TEXT -
+++
(03-17-2011, 07:19 AM)walter Wrote: Oh man!
I wish I could signup for a starmaster game!
Can you tell more about this game??
Walt
I played quite a few games back in the day. StarMaster, Company Commander, Epic, Legends, Monster Island, Middle Earth, etc. Lots of smaller games too just to get ideas for our own games as well as having fun.
I started playing StarMaster back in 1981 and that is where I met one of my future partners at Rolling Thunder. I remember battling with Robert Bunker and his alliance in StarMaster (a race of reptile creatures if I recall correctly). That game had so many special actions and unique gamemaster related things in it that made it fun and sparked the imagination. It has been so long ago that I can't even remember what the names of my empires were though.
When Rolling Thunder got started with SuperNova (the original one) I joined the company right after the first galaxy opened up. I was a GM for multiple galaxies from 1987-1989 and then finally got a chance to do some game design and coding when we were able to get Victory! going. Even after/during the Victory coding I was still spending much of my time doing turn processing for SuperNova.
+++
ENTRIES PROVIDED -
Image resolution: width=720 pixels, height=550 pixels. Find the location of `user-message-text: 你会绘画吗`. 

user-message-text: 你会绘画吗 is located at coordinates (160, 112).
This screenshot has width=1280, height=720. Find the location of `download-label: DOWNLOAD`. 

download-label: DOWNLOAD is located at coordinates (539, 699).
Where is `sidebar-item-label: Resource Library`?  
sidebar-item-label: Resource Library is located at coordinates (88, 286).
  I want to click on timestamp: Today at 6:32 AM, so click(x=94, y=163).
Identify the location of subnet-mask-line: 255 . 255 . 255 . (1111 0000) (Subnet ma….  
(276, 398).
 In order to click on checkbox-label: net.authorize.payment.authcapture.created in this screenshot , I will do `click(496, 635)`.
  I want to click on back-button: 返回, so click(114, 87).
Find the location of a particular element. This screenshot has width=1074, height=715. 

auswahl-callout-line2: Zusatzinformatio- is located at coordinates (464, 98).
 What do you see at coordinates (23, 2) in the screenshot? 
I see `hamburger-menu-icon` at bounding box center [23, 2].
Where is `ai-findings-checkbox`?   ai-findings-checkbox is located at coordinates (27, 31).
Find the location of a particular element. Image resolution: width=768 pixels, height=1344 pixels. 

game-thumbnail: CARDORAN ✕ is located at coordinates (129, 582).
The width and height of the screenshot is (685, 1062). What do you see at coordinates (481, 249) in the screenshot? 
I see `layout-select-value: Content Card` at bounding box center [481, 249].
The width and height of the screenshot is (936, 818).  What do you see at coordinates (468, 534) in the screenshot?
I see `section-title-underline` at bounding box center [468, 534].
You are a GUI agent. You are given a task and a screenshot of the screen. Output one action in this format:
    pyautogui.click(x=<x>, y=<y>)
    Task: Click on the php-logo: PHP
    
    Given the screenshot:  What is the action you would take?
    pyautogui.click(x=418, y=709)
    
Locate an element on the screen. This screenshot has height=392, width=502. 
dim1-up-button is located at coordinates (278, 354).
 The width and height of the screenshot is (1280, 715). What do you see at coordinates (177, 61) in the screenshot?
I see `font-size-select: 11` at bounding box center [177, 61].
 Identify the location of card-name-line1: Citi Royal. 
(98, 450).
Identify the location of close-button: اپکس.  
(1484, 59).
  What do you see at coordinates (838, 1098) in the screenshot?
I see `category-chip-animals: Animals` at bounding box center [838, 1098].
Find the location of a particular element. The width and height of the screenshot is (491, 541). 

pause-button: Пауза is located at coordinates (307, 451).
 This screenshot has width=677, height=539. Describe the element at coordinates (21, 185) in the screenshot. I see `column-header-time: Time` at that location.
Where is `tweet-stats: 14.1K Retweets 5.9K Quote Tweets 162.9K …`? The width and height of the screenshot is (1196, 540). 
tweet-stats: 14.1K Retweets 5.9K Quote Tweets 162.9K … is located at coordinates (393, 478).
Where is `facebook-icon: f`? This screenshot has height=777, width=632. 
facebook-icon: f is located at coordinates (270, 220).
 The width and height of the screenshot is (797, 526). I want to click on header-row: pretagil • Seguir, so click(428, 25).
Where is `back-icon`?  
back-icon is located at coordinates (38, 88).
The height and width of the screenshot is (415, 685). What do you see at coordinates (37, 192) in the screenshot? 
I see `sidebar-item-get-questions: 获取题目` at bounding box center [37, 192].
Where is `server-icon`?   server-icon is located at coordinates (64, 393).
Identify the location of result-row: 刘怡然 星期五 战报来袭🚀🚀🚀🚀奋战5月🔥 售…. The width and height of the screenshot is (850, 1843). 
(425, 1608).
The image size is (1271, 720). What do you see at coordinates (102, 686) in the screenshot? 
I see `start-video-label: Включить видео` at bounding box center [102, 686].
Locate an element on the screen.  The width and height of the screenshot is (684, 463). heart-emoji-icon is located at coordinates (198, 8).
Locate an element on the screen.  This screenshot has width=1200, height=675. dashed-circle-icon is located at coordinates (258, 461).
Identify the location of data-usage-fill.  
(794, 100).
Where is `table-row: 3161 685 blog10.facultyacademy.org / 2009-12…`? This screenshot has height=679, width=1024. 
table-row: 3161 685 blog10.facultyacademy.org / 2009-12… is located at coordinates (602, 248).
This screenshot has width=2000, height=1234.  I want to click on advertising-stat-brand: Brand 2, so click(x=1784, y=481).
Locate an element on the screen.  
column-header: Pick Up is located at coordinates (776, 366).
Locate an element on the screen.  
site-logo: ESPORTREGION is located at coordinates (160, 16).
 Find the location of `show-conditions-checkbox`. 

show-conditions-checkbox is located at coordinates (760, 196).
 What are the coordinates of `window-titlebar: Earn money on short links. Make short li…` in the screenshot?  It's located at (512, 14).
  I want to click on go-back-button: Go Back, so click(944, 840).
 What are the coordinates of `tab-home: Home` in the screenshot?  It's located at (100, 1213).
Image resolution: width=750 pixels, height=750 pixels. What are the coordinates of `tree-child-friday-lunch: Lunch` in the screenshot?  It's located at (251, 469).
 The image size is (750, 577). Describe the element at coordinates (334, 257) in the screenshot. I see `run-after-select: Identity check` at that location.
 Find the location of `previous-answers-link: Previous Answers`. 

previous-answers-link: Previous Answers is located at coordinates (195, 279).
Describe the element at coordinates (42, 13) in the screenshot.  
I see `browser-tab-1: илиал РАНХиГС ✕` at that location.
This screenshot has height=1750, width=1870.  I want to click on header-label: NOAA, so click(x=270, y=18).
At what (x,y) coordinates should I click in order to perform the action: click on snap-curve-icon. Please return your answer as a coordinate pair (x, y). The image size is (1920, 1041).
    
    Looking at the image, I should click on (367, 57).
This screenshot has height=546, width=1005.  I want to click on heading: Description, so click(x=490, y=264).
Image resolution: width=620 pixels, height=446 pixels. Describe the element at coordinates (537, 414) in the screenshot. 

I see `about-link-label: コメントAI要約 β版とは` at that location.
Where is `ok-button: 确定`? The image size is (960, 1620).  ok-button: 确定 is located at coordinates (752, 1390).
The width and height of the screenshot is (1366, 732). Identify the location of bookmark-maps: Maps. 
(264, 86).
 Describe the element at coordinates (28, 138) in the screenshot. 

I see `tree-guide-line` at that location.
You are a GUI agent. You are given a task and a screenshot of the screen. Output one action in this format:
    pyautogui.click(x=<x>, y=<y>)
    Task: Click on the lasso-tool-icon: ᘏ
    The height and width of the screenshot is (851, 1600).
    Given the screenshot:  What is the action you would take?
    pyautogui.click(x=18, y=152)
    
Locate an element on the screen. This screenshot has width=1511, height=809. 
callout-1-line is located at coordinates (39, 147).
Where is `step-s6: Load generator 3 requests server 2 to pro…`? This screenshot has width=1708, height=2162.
+++
WHAT THE TASK REQUIRES - Resume the forum post about playing StarMaster and working at Rolling Thunder, picking up after its final sentence. The listing has no connection to the forum post about StarMaster.

TASK ANSWER -
SuperNova had a lot of StarMaster in it. It was a computer assisted game rather than computer moderated. We still had lots of sheets of paper describing what the player was up to in their special actions, etc. The problem just became getting (and paying) good GMs and keeping the continuity from turn to turn since a different person might deal with each turn that got sent in from a position. Once hundreds (or maybe a thousand?) of people were in the games it was impossible to keep the true flavor of 'special' actions going and thus Victory was destined to be a computer moderated game since we had seen the writing on the wall for scaling games for larger amounts of customers.
Computer moderation was great for reducing errors. When you have a game that is as heavily hand moderated as Supernova was with as many GMs as it requires there are bound to be mistakes. Turning things over to the computer reduced mistakes to 99%+ input errors rather than human errors. And once we got a basic user input program out there those errors could be placed onto the player's shoulders rather than the GMs. I wish I had the time to make a better input program, but it did the basics and performed some minimal error checking and the time to improve the program just never arrived.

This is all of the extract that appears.